#### [Exercise directions]
Output the full listing exactly, character for character.

#### [Information given]
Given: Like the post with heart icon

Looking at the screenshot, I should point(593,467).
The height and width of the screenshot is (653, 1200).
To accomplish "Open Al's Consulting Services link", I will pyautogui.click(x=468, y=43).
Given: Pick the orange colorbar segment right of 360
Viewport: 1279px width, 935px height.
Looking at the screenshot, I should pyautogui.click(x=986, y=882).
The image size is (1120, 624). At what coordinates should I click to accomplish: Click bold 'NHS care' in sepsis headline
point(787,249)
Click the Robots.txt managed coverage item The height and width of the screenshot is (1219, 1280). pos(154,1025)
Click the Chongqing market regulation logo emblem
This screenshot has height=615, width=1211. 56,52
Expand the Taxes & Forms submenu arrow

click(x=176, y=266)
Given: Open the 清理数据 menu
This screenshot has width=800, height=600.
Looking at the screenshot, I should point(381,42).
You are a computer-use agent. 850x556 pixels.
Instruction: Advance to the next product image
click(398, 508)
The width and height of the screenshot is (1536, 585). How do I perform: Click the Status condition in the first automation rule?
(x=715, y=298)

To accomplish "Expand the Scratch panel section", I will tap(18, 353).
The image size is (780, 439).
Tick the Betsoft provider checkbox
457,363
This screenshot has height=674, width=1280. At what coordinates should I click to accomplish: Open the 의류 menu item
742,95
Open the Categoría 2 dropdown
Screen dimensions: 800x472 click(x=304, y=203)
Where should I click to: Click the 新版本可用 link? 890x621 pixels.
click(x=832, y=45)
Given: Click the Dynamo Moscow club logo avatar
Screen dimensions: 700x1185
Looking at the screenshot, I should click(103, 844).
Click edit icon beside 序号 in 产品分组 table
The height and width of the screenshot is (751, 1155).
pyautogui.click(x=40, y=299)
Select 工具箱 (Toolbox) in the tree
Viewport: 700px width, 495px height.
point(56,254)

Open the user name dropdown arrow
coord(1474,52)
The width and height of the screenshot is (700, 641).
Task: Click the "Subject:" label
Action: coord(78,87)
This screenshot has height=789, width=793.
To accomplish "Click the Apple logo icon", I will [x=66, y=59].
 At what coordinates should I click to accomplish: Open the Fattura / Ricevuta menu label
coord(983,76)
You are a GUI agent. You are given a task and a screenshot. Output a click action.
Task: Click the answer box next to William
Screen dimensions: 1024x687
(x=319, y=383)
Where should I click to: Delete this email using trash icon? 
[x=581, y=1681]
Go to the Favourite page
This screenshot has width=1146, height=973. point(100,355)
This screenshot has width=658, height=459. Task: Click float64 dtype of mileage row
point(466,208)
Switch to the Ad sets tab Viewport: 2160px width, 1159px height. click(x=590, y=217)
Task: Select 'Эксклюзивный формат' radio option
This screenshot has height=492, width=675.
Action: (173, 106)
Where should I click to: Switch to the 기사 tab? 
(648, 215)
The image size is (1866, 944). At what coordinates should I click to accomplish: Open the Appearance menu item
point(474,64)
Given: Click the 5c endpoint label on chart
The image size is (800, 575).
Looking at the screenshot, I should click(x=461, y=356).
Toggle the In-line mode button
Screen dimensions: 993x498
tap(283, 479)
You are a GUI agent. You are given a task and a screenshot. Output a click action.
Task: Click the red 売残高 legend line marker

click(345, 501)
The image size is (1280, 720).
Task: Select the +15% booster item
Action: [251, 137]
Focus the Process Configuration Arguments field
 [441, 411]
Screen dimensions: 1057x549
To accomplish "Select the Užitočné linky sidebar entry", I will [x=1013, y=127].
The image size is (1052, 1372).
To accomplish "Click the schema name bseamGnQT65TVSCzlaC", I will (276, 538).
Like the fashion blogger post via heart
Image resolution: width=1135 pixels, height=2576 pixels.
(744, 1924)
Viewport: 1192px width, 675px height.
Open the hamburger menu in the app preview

#### [Response for this exercise]
Given: Like the post with heart icon

Looking at the screenshot, I should point(593,467).
The height and width of the screenshot is (653, 1200).
To accomplish "Open Al's Consulting Services link", I will pyautogui.click(x=468, y=43).
Given: Pick the orange colorbar segment right of 360
Viewport: 1279px width, 935px height.
Looking at the screenshot, I should pyautogui.click(x=986, y=882).
The image size is (1120, 624). At what coordinates should I click to accomplish: Click bold 'NHS care' in sepsis headline
point(787,249)
Click the Robots.txt managed coverage item The height and width of the screenshot is (1219, 1280). pos(154,1025)
Click the Chongqing market regulation logo emblem
This screenshot has height=615, width=1211. 56,52
Expand the Taxes & Forms submenu arrow

click(x=176, y=266)
Given: Open the 清理数据 menu
This screenshot has width=800, height=600.
Looking at the screenshot, I should point(381,42).
You are a computer-use agent. 850x556 pixels.
Instruction: Advance to the next product image
click(398, 508)
The width and height of the screenshot is (1536, 585). How do I perform: Click the Status condition in the first automation rule?
(x=715, y=298)

To accomplish "Expand the Scratch panel section", I will tap(18, 353).
The image size is (780, 439).
Tick the Betsoft provider checkbox
457,363
This screenshot has height=674, width=1280. At what coordinates should I click to accomplish: Open the 의류 menu item
742,95
Open the Categoría 2 dropdown
Screen dimensions: 800x472 click(x=304, y=203)
Where should I click to: Click the 新版本可用 link? 890x621 pixels.
click(x=832, y=45)
Given: Click the Dynamo Moscow club logo avatar
Screen dimensions: 700x1185
Looking at the screenshot, I should click(103, 844).
Click edit icon beside 序号 in 产品分组 table
The height and width of the screenshot is (751, 1155).
pyautogui.click(x=40, y=299)
Select 工具箱 (Toolbox) in the tree
Viewport: 700px width, 495px height.
point(56,254)

Open the user name dropdown arrow
coord(1474,52)
The width and height of the screenshot is (700, 641).
Task: Click the "Subject:" label
Action: coord(78,87)
This screenshot has height=789, width=793.
To accomplish "Click the Apple logo icon", I will [x=66, y=59].
 At what coordinates should I click to accomplish: Open the Fattura / Ricevuta menu label
coord(983,76)
You are a GUI agent. You are given a task and a screenshot. Output a click action.
Task: Click the answer box next to William
Screen dimensions: 1024x687
(x=319, y=383)
Where should I click to: Delete this email using trash icon? 
[x=581, y=1681]
Go to the Favourite page
This screenshot has width=1146, height=973. point(100,355)
This screenshot has width=658, height=459. Task: Click float64 dtype of mileage row
point(466,208)
Switch to the Ad sets tab Viewport: 2160px width, 1159px height. click(x=590, y=217)
Task: Select 'Эксклюзивный формат' radio option
This screenshot has height=492, width=675.
Action: (173, 106)
Where should I click to: Switch to the 기사 tab? 
(648, 215)
The image size is (1866, 944). At what coordinates should I click to accomplish: Open the Appearance menu item
point(474,64)
Given: Click the 5c endpoint label on chart
The image size is (800, 575).
Looking at the screenshot, I should click(x=461, y=356).
Toggle the In-line mode button
Screen dimensions: 993x498
tap(283, 479)
You are a GUI agent. You are given a task and a screenshot. Output a click action.
Task: Click the red 売残高 legend line marker

click(345, 501)
The image size is (1280, 720).
Task: Select the +15% booster item
Action: [251, 137]
Focus the Process Configuration Arguments field
 [441, 411]
Screen dimensions: 1057x549
To accomplish "Select the Užitočné linky sidebar entry", I will [x=1013, y=127].
The image size is (1052, 1372).
To accomplish "Click the schema name bseamGnQT65TVSCzlaC", I will (276, 538).
Like the fashion blogger post via heart
Image resolution: width=1135 pixels, height=2576 pixels.
(744, 1924)
Viewport: 1192px width, 675px height.
Open the hamburger menu in the app preview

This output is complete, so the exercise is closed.